Topical capsaicin is another option for treatment of osteoarthritis and it is typically reserved for those patients who have unsatisfactory relief or are unable to tolerate the oral therapy above.  Its use is limited to osteoarthritis of the hands or knees making it a viable choice in our patient above.  The mechanism of action for capsaicin, however, requires particular dosing and expectations for relief of pain.

Mechanism of action

Capsaicin’s efficacy works through counter-irritation, a process whereby activation of nerve fibers in the skin results in desensitization over time.  Nerve degeneration occurs only after initially being stimulated by capsaicin where a depletion of substance P also occurs.  The drug then prevents the reaccumulation of substance P, but only following multiple daily dosing that is continued for a period of weeks.  Studies have shown that fewer than three applications per day fail to prevent the synthesis and transport of substance P.  During the initial days to weeks of use, patients will often experience significant pain causing them to discontinue use and never make it to the therapeutic onset.

Since capsaicin is the enzyme that makes chili peppers hot, extreme care must be taken to wash hands after use and to avoid touching the eyes or any mucous membranes. 

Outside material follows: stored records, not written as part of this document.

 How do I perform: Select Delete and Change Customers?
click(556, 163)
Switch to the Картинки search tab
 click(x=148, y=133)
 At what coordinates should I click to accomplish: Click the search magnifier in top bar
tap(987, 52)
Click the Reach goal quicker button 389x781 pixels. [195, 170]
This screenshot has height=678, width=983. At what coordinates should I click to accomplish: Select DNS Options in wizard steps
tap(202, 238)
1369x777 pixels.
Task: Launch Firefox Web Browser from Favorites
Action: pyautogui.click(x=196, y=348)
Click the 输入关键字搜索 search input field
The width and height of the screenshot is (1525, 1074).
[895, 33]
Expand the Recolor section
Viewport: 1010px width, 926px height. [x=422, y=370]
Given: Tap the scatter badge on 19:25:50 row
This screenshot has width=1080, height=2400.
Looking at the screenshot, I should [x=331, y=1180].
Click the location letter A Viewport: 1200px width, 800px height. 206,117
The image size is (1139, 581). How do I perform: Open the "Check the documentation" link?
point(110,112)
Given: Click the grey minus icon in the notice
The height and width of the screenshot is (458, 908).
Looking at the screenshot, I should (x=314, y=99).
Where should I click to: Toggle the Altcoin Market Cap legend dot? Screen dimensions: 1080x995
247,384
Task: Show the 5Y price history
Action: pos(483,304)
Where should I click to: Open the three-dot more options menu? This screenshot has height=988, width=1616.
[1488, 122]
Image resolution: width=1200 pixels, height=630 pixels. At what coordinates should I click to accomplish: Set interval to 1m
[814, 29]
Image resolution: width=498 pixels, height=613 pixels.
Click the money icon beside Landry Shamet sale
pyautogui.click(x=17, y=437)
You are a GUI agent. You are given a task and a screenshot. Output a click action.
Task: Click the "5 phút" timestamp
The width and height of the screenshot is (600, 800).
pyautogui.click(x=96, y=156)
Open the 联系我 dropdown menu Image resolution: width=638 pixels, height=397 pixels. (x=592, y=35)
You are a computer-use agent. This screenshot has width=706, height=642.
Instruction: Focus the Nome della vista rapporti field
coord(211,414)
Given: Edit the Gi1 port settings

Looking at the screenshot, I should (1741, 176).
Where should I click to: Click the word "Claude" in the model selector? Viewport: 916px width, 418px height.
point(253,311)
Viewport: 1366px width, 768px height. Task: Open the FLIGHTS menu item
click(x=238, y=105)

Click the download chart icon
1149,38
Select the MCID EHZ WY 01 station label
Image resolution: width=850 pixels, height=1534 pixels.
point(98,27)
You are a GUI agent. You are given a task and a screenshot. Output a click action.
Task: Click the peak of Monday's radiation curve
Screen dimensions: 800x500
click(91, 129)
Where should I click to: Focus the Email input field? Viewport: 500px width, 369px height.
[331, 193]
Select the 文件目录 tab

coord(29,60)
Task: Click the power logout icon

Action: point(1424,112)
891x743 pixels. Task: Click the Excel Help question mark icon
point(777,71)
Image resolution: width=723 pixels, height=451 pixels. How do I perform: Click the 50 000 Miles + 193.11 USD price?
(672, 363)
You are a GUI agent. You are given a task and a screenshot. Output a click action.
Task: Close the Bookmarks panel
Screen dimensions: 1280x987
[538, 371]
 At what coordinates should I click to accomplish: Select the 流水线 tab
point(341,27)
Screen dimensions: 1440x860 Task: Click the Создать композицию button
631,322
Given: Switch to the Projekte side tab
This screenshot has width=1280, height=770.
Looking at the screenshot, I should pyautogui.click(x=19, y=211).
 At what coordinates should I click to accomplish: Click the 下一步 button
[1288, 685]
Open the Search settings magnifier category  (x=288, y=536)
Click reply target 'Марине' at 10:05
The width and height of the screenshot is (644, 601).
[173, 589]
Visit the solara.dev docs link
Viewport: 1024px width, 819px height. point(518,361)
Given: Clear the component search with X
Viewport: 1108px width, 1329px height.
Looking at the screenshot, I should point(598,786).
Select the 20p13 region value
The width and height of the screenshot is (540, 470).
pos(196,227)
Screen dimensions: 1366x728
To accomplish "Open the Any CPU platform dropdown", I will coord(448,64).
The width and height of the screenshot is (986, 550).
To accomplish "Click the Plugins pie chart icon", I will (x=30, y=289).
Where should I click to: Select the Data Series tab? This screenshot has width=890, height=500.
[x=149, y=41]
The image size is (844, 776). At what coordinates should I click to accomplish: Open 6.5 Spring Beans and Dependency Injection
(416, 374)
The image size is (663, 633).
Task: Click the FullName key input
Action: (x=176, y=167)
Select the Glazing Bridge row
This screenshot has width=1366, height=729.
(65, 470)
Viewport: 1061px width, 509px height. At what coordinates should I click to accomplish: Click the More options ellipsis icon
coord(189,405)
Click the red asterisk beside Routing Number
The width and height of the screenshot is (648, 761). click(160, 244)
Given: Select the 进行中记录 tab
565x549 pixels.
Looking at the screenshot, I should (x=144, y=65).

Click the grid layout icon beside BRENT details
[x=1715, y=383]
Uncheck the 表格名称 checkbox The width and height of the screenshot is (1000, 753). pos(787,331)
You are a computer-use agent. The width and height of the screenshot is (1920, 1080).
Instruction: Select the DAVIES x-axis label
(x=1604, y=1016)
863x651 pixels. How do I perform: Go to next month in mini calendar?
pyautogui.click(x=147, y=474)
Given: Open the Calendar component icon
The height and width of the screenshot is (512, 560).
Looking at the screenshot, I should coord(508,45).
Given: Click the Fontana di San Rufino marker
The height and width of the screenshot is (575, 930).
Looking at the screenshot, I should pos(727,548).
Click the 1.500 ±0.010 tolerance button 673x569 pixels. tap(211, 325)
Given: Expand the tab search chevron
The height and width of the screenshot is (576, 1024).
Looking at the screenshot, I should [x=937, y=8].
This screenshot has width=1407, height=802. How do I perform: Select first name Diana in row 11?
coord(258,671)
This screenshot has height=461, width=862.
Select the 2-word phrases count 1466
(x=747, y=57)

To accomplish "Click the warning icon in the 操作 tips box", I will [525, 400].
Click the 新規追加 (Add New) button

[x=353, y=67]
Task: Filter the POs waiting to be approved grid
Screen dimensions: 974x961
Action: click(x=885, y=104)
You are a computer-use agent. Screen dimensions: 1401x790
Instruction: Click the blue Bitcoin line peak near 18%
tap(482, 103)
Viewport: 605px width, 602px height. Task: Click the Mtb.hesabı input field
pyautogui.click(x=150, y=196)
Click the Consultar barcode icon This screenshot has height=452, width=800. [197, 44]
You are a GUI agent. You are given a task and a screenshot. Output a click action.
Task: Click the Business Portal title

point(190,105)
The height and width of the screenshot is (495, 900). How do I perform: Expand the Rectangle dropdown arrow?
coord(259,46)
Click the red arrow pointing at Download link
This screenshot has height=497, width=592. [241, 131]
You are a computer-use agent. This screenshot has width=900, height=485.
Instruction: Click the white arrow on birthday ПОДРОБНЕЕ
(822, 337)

*There is also a topic patch containing 8% capsaicin (Qutenza®) that requires a one hour application in a physician’s office once every three months.  The pain during this application is so severe that local anesthetics are required to tolerate the hour long application.  The patch needs to be applied and removed in a particular way in order to minimize the risk of accidental exposure to unintended locations and aerosolization of the capsaicin.  This patch is indicated for neuropathic pain associated with postherpetic neuralgia.

Back to the patient case

Capsaicin could be an option as additional therapy for the above patient who is already taking adequate doses of acetaminophen without satisfactory relief.  Her multiple comorbid conditions may preclude the use of NSAIDs and tramadol (if not, these would likely be the best second choice after acetaminophen).  If choosing capsaicin, she must be counseled on the appropriate dosing, the expected initial pain, and the long time of onset of benefit.

Take home points:

  • Capsaicin needs to be dosed 3-4 times daily, not prn, for effective denervation and analgesia
  • Capsaicin will not have a therapeutic effect for up to 6 weeks of daily use and will likely cause additional pain during the initial phase
  • Capsaicin is only for superficial joints in osteoarthritis such as hands and knees

1.  Altman RD, Barthel HR.  Topical Therapies for Osteoarthritis. Drugs 2011; 71(10):1259-1279.
2.  Burkhart C, Morrell D, Goldsmith L. Chapter 65. Dermatological Pharmacology. In: Brunton LL, Chabner BA, Knollmann BC, eds. Goodman & Gilman's The Pharmacological Basis of Therapeutics. 12nd ed. New York: McGraw-Hill; 2011. 
3.  Ling SM, Ju YL. Chapter 116. Osteoarthritis. In: Halter JB, Ouslander JG, Tinetti ME, Studenski S, High KP, Asthana S, eds. Hazzard's Geriatric Medicine and Gerontology. 6th ed. New York: McGraw-Hill; 2009.
4.  Qutenza Prescribing Information. Acorda Therapeutics 2009.